=== PROVIDED ENTRIES ===

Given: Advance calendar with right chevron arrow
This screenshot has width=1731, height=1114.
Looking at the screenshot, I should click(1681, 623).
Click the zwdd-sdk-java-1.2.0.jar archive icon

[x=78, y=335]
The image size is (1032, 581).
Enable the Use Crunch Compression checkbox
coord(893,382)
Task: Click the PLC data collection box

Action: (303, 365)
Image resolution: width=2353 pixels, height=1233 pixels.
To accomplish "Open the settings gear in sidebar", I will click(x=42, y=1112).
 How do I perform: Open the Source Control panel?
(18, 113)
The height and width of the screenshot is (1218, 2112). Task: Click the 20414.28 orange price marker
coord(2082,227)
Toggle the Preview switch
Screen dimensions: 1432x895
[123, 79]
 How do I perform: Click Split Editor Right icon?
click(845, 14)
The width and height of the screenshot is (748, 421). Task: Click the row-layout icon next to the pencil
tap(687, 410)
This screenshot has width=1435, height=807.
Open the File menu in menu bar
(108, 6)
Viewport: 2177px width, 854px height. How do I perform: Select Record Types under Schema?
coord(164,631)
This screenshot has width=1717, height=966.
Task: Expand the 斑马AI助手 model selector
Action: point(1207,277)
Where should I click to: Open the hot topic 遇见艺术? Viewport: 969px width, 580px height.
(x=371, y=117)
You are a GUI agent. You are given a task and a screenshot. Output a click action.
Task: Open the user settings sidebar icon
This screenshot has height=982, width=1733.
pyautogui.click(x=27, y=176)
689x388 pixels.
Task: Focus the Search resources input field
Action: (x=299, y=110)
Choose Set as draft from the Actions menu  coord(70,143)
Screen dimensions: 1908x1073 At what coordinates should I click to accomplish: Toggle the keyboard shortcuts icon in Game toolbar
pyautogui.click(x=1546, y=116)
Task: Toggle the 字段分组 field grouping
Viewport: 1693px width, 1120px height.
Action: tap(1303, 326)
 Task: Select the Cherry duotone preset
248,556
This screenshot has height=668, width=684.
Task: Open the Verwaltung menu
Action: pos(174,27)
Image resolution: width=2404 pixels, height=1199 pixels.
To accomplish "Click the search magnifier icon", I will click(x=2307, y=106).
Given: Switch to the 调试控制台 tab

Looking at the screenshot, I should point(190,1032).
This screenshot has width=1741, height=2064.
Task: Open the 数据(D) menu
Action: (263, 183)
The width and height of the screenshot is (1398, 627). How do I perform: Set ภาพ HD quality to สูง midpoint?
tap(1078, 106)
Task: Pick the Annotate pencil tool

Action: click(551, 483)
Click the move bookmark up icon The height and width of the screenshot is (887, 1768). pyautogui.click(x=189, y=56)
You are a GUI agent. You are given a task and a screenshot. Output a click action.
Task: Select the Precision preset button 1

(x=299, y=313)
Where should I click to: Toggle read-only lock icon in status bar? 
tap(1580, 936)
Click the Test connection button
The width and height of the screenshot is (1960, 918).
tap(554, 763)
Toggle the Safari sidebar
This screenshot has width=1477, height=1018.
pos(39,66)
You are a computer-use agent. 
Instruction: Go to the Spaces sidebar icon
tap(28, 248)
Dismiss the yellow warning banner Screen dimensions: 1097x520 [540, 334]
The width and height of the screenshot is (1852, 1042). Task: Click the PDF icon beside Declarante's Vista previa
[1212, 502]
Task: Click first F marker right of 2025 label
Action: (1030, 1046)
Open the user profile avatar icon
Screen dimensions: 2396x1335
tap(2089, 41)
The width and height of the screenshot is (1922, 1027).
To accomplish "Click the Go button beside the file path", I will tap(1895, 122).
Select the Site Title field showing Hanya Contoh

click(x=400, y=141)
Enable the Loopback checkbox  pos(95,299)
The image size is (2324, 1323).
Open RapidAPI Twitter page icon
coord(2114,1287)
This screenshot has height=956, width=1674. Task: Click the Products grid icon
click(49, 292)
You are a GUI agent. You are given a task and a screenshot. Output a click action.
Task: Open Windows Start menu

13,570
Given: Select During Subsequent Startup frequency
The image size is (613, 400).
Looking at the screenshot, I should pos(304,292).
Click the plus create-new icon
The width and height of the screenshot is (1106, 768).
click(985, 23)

===

DIRECTIONS. Could you copy every line from the records that has "will" in it?

WRITTEN ANSWER.
To accomplish "Open the settings gear in sidebar", I will click(x=42, y=1112).
To accomplish "Click the search magnifier icon", I will click(x=2307, y=106).
To accomplish "Click the Go button beside the file path", I will tap(1895, 122).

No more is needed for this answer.